The defendant, William Lanay Harvard, was convicted in 1974 of first-degree murder and a jury recommended death in a separate sentencing hearing. Under Florida law the jury’s recommendation was advisory and the judge imposed death after finding two aggravating facts. The Florida Supreme Court later learned the judge had considered confidential material (a presentence report and military records) that had not been shown to the defense and vacated the sentence, sending the case back for a limited hearing.

Reasoning

On remand the original judge held a narrowly focused hearing in which he provided the undisclosed material and allowed the defendant only to rebut or explain it; the judge refused to consider broader evidence and reimposed the death sentence.
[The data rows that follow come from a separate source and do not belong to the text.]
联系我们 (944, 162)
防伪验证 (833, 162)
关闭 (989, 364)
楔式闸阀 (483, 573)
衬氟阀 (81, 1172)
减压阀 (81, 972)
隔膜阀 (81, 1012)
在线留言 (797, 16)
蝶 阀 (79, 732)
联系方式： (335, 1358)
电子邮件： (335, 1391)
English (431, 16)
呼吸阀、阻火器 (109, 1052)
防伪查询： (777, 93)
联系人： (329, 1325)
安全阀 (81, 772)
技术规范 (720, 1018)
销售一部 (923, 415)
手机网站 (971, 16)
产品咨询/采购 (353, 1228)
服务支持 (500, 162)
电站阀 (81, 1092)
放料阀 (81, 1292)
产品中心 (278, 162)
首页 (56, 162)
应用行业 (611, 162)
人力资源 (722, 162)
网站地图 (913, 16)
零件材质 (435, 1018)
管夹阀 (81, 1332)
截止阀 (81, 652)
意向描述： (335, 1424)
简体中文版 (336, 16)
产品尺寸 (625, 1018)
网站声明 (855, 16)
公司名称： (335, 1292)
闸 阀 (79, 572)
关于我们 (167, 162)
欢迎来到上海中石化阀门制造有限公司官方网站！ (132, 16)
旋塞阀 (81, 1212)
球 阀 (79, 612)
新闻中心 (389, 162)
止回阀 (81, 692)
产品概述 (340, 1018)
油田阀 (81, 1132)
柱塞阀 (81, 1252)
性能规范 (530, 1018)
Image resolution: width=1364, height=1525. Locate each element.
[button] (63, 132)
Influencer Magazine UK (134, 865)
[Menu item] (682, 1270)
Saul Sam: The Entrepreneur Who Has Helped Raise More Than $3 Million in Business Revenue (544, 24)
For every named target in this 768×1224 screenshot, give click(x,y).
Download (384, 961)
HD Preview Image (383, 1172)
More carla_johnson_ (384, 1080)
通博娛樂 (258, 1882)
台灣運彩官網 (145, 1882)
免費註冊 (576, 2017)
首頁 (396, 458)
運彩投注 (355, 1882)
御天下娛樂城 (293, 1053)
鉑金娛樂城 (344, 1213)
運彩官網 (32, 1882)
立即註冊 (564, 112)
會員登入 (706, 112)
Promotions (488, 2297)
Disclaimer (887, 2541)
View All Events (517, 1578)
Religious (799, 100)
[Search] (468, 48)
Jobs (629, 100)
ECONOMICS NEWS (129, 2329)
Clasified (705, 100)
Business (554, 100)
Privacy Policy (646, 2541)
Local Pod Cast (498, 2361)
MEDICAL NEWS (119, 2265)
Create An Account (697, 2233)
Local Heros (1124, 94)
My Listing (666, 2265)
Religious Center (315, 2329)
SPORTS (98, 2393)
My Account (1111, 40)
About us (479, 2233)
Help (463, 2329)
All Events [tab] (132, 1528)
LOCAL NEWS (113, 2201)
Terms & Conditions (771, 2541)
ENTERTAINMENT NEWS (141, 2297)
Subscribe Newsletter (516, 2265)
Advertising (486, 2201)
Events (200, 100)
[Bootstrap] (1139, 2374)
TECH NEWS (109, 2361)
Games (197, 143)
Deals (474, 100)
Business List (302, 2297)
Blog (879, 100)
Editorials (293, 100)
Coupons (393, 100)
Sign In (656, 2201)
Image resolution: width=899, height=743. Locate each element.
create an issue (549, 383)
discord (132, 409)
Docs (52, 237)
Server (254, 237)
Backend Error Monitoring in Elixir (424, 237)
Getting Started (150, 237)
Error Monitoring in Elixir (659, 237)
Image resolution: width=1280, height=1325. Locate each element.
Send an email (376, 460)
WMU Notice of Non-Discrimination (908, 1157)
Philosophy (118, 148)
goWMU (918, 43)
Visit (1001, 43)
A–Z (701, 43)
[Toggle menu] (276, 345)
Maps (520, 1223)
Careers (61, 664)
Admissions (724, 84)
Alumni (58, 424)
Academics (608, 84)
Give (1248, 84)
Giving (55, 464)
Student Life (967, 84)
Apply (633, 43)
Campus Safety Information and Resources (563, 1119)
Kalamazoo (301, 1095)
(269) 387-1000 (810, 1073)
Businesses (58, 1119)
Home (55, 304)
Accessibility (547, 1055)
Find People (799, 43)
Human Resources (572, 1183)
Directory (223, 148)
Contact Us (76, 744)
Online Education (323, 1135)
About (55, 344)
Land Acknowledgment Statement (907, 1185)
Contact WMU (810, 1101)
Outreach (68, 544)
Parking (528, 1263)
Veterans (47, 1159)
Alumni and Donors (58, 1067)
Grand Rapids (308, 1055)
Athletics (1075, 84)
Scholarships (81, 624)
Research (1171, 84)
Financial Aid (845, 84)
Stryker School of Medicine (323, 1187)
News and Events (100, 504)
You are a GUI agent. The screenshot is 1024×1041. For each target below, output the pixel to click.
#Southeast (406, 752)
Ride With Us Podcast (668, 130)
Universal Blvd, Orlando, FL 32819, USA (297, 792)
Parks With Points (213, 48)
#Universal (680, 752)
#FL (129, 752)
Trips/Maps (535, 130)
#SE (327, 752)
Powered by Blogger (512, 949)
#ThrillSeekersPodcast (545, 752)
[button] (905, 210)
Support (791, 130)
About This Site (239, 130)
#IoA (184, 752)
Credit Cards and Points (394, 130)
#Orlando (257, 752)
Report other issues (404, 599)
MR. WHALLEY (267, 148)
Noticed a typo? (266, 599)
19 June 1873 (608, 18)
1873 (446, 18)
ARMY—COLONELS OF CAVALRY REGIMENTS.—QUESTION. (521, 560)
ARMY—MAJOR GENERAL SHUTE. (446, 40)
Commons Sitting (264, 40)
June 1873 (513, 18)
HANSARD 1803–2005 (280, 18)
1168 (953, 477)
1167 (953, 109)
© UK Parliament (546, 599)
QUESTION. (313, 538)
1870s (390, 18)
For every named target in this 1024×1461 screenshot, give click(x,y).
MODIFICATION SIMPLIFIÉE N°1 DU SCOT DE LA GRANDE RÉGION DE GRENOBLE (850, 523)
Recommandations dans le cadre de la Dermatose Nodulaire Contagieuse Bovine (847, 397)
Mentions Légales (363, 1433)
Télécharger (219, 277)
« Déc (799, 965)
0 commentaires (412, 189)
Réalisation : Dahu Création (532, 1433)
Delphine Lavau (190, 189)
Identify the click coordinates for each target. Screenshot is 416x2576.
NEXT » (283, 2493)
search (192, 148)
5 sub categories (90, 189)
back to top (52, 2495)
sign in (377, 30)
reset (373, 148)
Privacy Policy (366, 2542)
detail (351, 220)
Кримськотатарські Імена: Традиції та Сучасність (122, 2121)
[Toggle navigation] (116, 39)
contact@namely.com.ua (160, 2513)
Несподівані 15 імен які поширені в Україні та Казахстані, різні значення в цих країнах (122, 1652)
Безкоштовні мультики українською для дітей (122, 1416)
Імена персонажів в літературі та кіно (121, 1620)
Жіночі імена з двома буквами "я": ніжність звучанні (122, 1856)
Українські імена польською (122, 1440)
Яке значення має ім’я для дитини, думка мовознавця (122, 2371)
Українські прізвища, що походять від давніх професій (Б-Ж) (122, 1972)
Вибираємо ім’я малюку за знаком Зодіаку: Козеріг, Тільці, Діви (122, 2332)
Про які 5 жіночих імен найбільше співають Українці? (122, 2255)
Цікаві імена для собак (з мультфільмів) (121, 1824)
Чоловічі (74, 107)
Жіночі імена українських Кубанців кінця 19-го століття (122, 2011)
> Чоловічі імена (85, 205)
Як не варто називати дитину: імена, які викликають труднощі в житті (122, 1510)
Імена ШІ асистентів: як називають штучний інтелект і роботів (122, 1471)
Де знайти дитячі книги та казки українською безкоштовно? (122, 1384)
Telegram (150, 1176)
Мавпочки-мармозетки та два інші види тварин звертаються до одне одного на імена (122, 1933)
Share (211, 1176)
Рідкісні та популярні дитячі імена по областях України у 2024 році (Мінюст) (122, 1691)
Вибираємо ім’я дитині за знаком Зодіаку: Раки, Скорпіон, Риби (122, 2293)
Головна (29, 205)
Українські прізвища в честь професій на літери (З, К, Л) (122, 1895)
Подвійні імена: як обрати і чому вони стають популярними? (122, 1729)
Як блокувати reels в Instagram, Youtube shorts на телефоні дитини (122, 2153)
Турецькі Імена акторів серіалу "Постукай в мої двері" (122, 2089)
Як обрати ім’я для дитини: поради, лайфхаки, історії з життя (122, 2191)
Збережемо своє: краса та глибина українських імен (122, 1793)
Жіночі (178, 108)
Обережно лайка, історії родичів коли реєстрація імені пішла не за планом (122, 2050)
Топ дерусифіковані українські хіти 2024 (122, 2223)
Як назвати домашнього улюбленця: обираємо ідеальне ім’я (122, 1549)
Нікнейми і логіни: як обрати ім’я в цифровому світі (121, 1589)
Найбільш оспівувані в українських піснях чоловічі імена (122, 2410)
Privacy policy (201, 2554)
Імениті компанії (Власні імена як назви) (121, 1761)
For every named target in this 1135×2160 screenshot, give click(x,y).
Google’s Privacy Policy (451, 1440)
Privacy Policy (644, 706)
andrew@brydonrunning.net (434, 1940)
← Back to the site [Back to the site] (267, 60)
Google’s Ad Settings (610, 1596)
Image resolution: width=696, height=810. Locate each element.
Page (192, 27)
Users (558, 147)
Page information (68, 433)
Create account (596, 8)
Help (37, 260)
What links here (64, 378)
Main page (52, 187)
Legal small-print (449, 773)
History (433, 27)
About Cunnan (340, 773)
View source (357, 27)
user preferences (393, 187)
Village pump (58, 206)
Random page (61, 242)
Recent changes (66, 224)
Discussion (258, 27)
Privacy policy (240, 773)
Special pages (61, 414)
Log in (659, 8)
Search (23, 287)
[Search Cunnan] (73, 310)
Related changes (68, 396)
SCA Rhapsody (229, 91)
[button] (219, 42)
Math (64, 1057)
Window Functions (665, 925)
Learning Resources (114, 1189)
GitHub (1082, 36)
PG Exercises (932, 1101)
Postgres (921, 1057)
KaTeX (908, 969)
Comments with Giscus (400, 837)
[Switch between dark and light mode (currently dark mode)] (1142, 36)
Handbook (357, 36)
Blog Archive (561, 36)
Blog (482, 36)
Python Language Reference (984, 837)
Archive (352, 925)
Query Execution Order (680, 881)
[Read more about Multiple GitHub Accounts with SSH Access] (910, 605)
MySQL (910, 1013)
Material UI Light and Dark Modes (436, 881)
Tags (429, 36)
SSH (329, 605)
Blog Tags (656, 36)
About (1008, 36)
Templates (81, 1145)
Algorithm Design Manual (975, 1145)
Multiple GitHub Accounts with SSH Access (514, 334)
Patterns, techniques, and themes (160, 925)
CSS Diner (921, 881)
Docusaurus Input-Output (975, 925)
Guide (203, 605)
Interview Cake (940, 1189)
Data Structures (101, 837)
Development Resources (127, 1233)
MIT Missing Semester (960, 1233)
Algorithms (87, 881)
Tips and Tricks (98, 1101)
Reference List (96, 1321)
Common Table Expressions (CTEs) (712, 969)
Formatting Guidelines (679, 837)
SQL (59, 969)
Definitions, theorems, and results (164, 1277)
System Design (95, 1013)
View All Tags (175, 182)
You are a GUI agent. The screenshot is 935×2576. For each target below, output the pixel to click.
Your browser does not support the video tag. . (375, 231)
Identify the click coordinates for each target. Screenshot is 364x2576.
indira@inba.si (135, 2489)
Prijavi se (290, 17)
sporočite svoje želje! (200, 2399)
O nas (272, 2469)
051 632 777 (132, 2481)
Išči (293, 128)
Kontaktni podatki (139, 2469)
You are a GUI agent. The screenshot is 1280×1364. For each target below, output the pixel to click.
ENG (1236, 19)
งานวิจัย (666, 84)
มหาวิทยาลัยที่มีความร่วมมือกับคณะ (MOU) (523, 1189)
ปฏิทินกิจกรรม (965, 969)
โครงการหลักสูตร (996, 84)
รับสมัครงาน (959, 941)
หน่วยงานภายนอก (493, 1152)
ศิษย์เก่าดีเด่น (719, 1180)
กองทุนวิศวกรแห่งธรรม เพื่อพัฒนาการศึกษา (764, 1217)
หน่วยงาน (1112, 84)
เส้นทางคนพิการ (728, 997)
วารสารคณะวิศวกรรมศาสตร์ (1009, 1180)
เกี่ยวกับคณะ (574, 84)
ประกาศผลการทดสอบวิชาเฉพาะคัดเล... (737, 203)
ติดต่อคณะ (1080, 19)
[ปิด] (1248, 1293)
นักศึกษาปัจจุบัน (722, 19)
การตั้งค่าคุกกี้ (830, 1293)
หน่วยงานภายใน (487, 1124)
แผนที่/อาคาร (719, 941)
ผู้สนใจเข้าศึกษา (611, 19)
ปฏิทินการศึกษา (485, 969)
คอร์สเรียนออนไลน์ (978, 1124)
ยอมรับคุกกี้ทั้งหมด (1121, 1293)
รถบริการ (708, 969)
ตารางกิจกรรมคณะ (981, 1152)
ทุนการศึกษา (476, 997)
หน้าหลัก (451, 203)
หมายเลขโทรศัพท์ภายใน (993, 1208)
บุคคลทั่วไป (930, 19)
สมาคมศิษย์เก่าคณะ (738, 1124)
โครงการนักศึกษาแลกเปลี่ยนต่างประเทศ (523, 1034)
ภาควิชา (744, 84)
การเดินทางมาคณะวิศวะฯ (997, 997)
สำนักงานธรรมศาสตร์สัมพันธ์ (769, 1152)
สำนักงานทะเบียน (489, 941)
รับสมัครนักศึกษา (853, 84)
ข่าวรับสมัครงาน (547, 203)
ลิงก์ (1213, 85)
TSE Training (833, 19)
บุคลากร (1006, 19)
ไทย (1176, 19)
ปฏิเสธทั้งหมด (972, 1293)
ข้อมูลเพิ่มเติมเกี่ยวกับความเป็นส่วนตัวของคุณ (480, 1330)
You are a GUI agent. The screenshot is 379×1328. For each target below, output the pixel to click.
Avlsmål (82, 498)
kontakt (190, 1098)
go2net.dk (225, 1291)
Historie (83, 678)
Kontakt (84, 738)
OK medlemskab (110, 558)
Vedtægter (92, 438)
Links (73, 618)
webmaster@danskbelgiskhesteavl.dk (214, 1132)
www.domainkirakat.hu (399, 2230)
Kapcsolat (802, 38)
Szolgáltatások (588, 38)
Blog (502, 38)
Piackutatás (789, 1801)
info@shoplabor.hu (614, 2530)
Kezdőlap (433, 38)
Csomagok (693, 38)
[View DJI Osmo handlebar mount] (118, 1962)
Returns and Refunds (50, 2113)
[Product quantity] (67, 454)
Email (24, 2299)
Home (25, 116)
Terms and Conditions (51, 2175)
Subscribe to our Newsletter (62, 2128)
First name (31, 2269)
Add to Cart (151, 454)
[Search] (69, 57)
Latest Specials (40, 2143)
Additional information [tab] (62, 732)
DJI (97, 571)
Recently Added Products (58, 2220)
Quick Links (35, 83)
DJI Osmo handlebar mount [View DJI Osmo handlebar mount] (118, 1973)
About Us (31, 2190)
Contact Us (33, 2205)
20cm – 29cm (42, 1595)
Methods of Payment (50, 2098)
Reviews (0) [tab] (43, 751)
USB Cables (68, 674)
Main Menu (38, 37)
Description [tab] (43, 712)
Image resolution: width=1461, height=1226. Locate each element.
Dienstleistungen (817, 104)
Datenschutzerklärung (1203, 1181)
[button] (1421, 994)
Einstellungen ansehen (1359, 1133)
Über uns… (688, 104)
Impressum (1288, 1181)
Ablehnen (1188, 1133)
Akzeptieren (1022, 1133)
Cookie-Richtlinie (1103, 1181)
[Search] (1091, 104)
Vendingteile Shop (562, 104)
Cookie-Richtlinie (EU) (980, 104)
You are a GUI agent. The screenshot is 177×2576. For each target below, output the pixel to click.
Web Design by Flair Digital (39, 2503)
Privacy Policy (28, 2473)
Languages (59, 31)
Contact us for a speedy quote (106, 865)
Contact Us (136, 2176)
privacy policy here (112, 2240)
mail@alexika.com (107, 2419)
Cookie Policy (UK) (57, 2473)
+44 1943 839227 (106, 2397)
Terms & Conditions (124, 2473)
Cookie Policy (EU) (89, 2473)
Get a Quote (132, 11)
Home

The Florida Supreme Court affirmed that result. The Supreme Court of the United States denied review of the case, leaving the state-court rulings in place. Justice Marshall, joined by Justice Brennan, dissented from the denial and argued that the narrow hearing before the same judge could not cure the due-process problem created when a sentencer relied on undisclosed information.

Real world impact

Because the Court refused review, the state-court outcome — the judge’s reimposed death sentence after a limited remand — remains in effect for this defendant. The decision, as presented here, does not resolve the larger legal question on the national level because the Supreme Court declined to decide the merits.

Dissents or concurrances

Justice Marshall argued that Gardner requires a new full sentencing before a different judge, not a limited rebuttal hearing, because fairness, credibility, and impartiality concerns cannot be fixed by the narrow procedure used here.